Andy Murray is gearing up for his 20th season on the ATP Tour, but the pre-season leading to it has been far from smooth. Dealing with a shoulder injury, illness, and a bruised knee, the 36-year-old acknowledges the challenges and admits that if he were in a situation like the end of the previous year, he might not continue. Having won just two matches in his final five events of the previous season, Murray’s enjoyment of the game has been tested.
The British tennis star will face second seed Grigor Dimitrov on New Year’s Day at the start of the Brisbane International. Reflecting on his career and the uncertainties ahead, Murray stated, “We’ll see how the year goes, see how the body holds up. If things are going well, I’d love to keep going. But if they’re not, and I’m not enjoying it, it could be the last year, yes.”

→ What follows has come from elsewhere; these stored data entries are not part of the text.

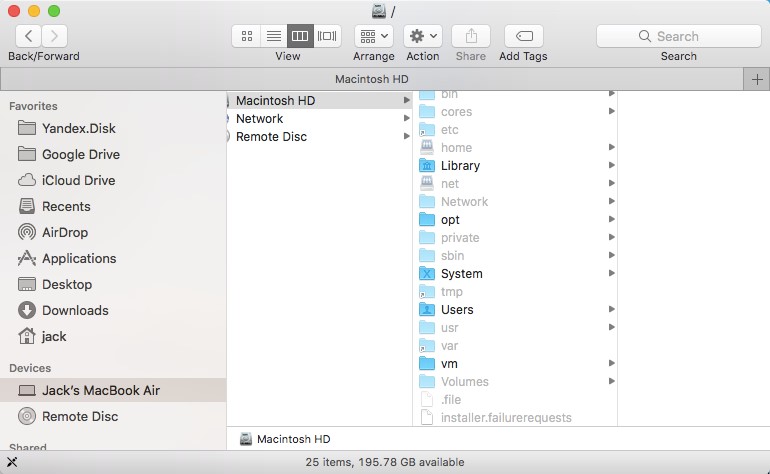Select the Users folder
This screenshot has width=770, height=474.
click(457, 309)
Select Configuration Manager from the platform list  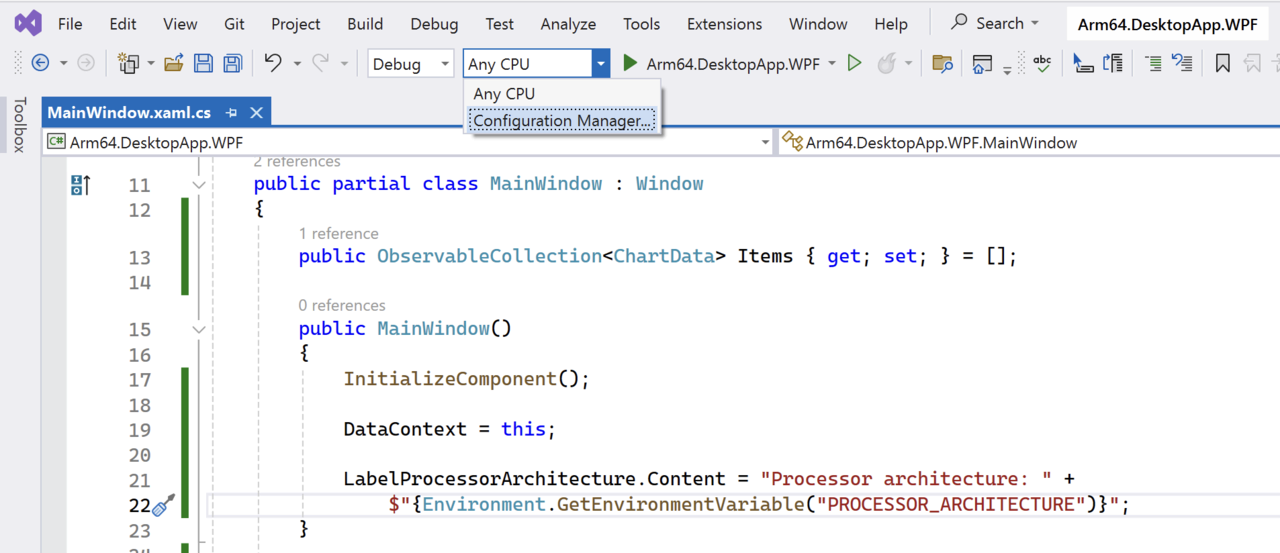[x=562, y=121]
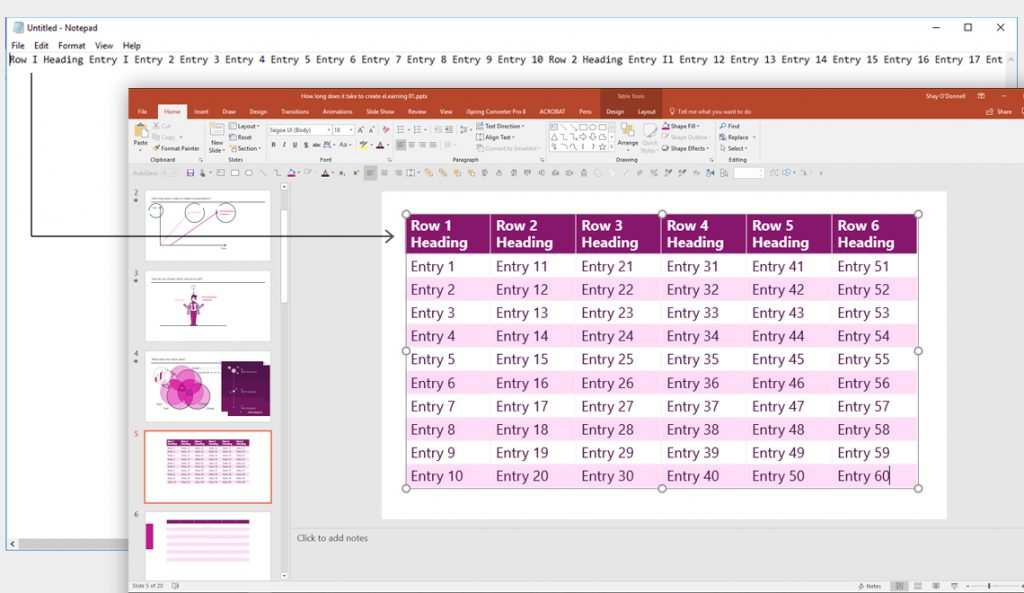Image resolution: width=1024 pixels, height=593 pixels.
Task: Toggle Bullets on the selected text
Action: [400, 130]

Murray’s pre-season struggles included a shoulder injury before the Davis Cup in November, preventing him from serving for a few weeks. Additionally, he faced illness and a bruised meniscus in his knee, restricting certain activities. Despite these setbacks, the Scot has managed to practice and engage in warm-up sets with top players in Brisbane.
Expressing his frustration from the previous season, especially his performance in Paris, where he smashed his racket after failing to convert match points against Alex de Minaur, Murray highlighted the mental challenges of facing losses. He emphasized the need to put things in perspective and be kinder to himself mentally.
He said: “When you have played right at the highest level, it’s not that easy when you are going through periods where you are losing in first rounds, and maybe losing matches that you probably should have won.
“Part of that is psychological, but part of it is also where my game was at as well.
“I served particularly poorly in the latter part of the season and getting cheap points on my serve has been over my career a big part of my game. I’m hoping some of the improvements I made in the off-season will help me in those situations, and obviously, mentally, I need to do a better job as well.”
As the new season begins, great attention will be on Murray to see how he navigates the challenges on the court, and especially with his physical and mental state. A legend in his own right, Murray has earned the right to leave the game whenever he decides to and receive an ovation for it.